A Parliamentary Standing Committee report says the potential of the fisheries sector in India needs more exploring
The potential of the fisheries sector, be it for jobs or fish production or providing foreign exchange earnings, has not been explored well, says a report by a Parliamentary Standing Committee on inland fisheries and aquaculture.
The panel pointed out that the Indian fisheries sector is quite obsolete owing to the lack of technology and technical know-how of deep-sea fishing. It adds that the sector is not even producing as many fishes as it can.
The report titled ‘Scheme on Development of Inland Fisheries and Aquaculture’ was tabled in the Parliament recently. Inland fisheries have been growing but the rate of growth, when compared to its potential, seems far away from its desired level, says the panel, chaired by Hukmdev Narayan Yadav.

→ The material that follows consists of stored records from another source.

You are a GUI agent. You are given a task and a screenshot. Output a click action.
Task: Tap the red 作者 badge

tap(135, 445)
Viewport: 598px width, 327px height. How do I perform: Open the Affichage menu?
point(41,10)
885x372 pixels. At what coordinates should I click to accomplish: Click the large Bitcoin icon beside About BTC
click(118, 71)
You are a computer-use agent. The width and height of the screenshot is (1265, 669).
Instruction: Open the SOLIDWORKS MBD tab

The report recommends that fisheries be treated on par with agriculture for fisher folk to be able to access institutional credit. According to the report, farmers are facing lack of quality inputs like seeds, feed, health management and marketing support to areas where freshwater fish farming, cold water fishing, coastal aquaculture, brackish water fishing and ornamental fish farming is done. The committee has also raised concerns of unsustainable farming practices leading to environmental damages and loss of indigenous breeds.
This is when India is the second largest producer of fish in the world with 11 million metric tonnes of it produced in 2015-16. The country holds the same spot in inland fish production after China. Since the fisheries sector provides employment to more than 15 million (1.5 crore) people in the country, it occupies an important place in the socio-economic development of the country. The production of fish, which is a rich source of protein, also ensures food and nutritional security.

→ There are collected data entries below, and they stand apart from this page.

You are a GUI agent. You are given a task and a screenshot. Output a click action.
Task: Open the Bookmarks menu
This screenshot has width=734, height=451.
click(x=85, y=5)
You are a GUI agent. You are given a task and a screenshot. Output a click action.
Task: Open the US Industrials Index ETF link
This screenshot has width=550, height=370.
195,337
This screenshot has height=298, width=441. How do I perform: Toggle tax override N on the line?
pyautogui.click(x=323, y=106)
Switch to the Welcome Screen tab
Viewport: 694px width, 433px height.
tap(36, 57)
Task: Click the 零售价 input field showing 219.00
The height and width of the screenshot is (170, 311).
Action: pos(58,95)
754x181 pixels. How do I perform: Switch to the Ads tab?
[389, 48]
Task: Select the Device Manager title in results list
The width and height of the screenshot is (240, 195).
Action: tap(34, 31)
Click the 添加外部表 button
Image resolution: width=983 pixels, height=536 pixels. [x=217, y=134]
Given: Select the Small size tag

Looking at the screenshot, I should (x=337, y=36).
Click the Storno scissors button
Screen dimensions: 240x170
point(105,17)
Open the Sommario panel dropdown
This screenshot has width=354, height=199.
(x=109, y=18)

The panel voiced a need for democratic decentralisation so that states have more say and Centre’s schemes can be merged with states’ to augment production. In the report, the committee has raised concerns that the department does not even have a number of ponds where fish cultivation is possible. Despite getting financial assistance for assessment and development of water bodies, the department has not reported any work, says the committee.

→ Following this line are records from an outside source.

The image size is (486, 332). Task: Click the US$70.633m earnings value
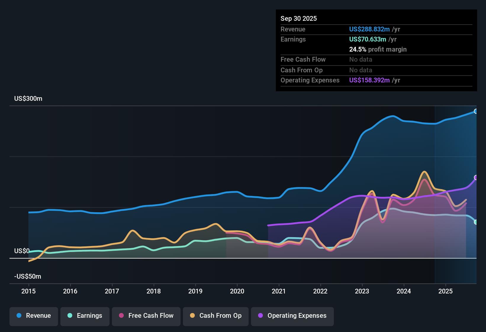coord(368,39)
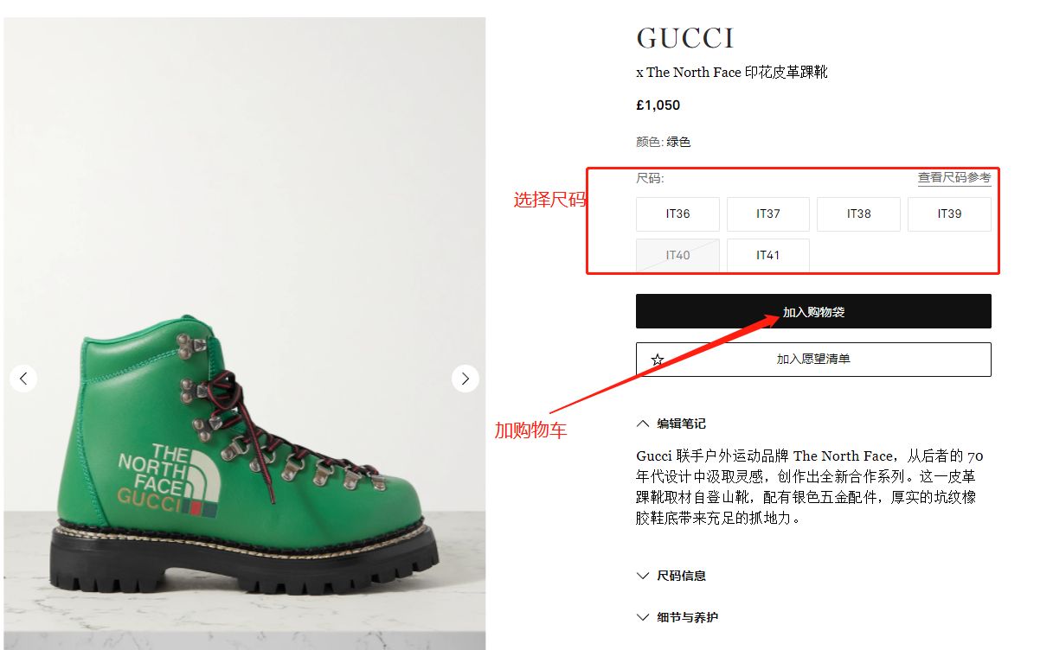Viewport: 1053px width, 650px height.
Task: Expand the 细节与养护 section
Action: pos(677,617)
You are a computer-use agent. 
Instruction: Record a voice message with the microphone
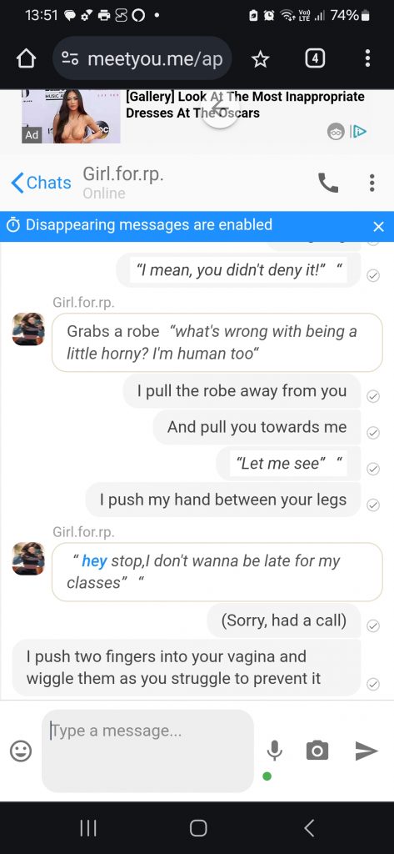pos(275,751)
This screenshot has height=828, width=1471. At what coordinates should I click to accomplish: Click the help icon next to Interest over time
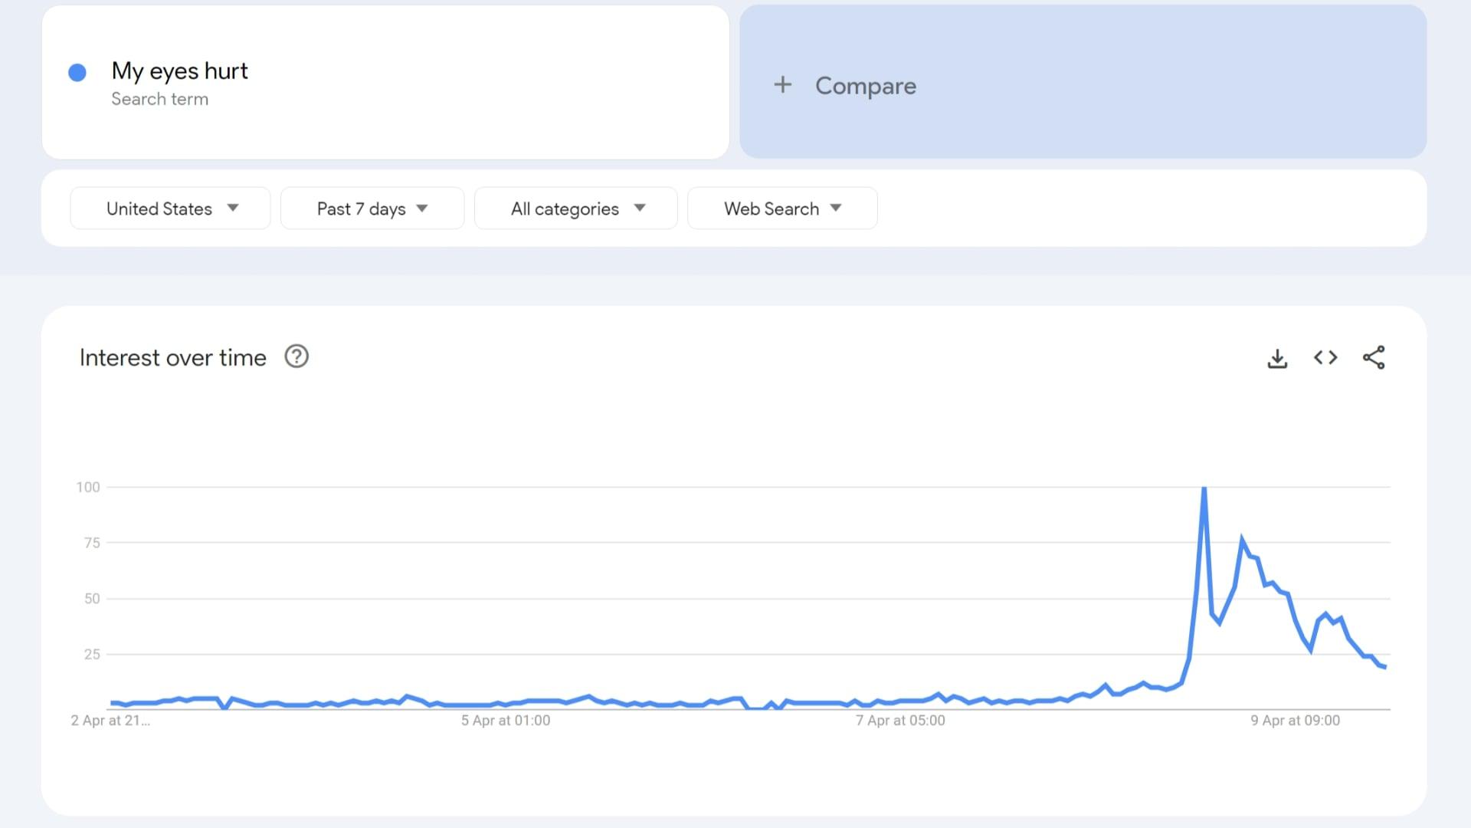pos(297,357)
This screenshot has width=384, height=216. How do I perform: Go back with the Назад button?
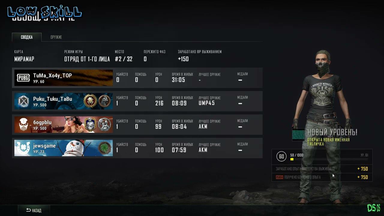tap(34, 210)
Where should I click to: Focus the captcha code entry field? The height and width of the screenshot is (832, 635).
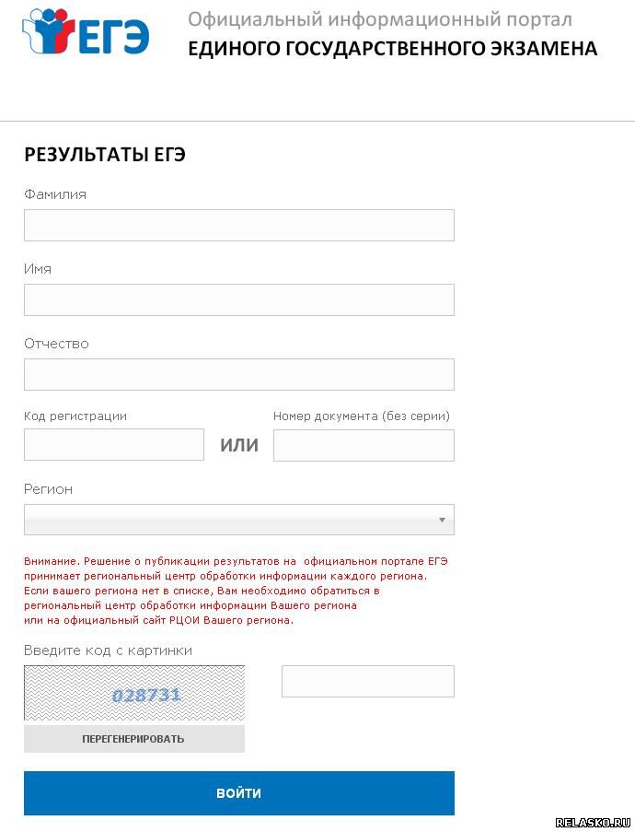coord(367,681)
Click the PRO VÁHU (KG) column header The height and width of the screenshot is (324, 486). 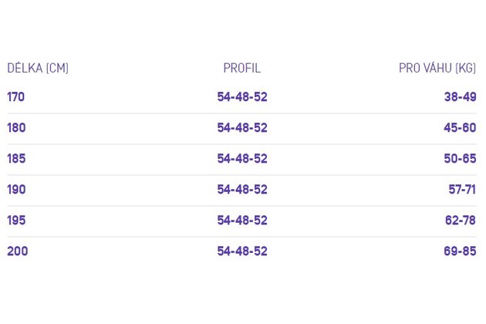[x=437, y=68]
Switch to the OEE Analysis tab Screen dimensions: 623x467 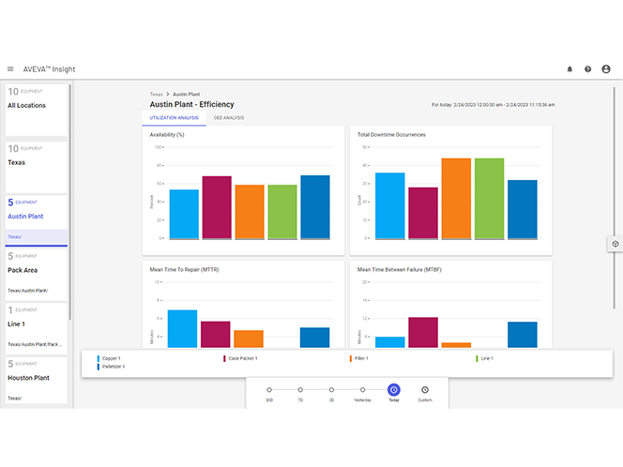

The committee recommends that reservoir fisheries be developed since several reservoirs in India are made on rivers which can be used for farming of inland fishes. “Reservoir fisheries is a thrust area of the department that needs to be taken further to enhance the productivity of reservoirs,” states the report.
The committee also suggests that certification processes for export and import of fish and fish products be effectively implemented. Also, trainings should be conducted to educate traditional fisher folk about modern and beneficial ways of fishing, recommends the committee. Lastly and most importantly, it proposes an insurance cover for fish farmers against natural calamities.